Spotting Alzheimer's Early

New research led by scientists at UC Berkeley shows for the first time that PET scans can track the progressive stages of Alzheimer’s disease in cognitively normal adults, a key advance in the early diagnosis and staging of the neurodegenerative disorder.

In the process, the scientists also obtained important clues about two Alzheimer’s-linked proteins – tau and beta-amyloid – and how they relate to each other.

The findings, published March 2 in the journal Neuron, come from positron emission tomography (PET) of 53 adults. Five were young adults aged 20-26, 33 were cognitively healthy adults aged 64-90 and 15 were patients aged 53-77 who had been diagnosed with probable Alzheimer’s dementia.

The stages of tau deposition were established by German researchers Heiko and Eva Braak through post-mortem analysis of the brains of suspected Alzheimer’s patients.
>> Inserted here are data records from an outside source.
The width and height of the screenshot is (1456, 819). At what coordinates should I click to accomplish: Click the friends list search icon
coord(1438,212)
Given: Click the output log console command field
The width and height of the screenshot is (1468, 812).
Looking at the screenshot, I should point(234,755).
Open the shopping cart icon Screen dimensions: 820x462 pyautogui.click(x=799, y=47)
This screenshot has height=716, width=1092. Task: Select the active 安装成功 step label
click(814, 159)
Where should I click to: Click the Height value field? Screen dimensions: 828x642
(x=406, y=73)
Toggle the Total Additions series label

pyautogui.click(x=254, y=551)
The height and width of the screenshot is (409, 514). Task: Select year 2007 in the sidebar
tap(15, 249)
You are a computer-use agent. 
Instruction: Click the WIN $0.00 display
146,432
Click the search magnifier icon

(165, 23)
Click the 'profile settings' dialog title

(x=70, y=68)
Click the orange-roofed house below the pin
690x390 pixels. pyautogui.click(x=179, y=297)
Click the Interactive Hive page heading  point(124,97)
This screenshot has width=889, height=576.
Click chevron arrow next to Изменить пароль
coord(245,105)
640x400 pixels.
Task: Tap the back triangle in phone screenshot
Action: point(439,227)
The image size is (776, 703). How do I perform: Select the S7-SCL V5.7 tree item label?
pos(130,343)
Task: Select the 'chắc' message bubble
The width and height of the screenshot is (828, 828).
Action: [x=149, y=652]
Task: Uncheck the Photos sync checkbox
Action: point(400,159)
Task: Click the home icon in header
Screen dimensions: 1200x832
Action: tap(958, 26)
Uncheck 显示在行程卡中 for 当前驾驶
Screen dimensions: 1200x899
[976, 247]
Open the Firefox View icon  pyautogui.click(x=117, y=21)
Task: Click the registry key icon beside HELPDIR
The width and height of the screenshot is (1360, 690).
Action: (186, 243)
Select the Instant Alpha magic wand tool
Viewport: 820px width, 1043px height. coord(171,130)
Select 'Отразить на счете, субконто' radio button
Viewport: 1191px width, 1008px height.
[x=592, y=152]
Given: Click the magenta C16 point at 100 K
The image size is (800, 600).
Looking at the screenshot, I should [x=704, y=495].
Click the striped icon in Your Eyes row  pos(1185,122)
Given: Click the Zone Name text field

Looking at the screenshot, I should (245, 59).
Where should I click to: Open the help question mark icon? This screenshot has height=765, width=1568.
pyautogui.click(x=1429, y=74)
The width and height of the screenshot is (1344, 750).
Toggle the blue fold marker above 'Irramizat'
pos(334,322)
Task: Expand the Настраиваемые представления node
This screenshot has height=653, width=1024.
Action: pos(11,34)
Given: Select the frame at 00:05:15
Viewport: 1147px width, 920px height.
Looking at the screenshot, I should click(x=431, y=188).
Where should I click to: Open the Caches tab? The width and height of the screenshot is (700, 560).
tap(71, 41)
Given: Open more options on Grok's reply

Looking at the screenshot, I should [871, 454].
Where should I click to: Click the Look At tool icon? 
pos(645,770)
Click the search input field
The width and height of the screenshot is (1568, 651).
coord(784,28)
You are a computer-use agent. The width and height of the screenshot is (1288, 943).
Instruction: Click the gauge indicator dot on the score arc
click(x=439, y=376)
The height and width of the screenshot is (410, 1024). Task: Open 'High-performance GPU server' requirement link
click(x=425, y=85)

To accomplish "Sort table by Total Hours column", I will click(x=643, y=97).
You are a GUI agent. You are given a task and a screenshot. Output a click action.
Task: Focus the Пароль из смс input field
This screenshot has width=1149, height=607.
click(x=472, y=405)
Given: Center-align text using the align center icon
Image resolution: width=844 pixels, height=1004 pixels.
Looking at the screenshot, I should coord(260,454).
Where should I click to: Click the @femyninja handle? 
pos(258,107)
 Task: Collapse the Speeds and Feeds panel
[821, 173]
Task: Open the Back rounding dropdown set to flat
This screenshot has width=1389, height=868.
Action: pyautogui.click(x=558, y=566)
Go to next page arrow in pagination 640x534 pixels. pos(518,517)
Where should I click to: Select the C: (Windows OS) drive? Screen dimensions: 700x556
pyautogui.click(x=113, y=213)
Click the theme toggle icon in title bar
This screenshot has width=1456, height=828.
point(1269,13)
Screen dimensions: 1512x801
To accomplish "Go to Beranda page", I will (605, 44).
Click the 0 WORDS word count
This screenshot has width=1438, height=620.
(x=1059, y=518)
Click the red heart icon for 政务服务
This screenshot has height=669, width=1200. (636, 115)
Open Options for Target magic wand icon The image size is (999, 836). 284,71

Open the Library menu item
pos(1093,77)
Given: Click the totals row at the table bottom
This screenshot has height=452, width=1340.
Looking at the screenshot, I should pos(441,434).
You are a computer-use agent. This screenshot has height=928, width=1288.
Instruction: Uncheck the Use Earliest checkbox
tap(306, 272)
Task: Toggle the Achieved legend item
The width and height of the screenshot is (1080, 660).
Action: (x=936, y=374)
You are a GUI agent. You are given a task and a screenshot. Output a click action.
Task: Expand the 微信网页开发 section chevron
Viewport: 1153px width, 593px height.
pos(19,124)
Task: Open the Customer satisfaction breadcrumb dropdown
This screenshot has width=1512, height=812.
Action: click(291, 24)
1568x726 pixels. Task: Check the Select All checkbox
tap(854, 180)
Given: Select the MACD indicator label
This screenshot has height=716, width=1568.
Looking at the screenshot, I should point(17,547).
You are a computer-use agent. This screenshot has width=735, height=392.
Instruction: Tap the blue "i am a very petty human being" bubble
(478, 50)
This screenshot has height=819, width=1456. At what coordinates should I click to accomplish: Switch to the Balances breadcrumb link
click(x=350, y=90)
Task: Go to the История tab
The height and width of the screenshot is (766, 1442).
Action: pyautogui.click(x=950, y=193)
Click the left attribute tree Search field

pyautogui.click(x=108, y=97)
“Braak staging was developed through data obtained from autopsies, but our study is the first to show the staging in people who are not only alive, but who have no signs of cognitive impairment,” said study principal investigator Dr. William Jagust, a professor at UC Berkeley’s School of Public Health and at the Helen Wills Neuroscience Institute and a faculty scientist at the Lawrence Berkeley National Laboratory. “This opens the door to the use of PET scans as a diagnostic and staging tool.”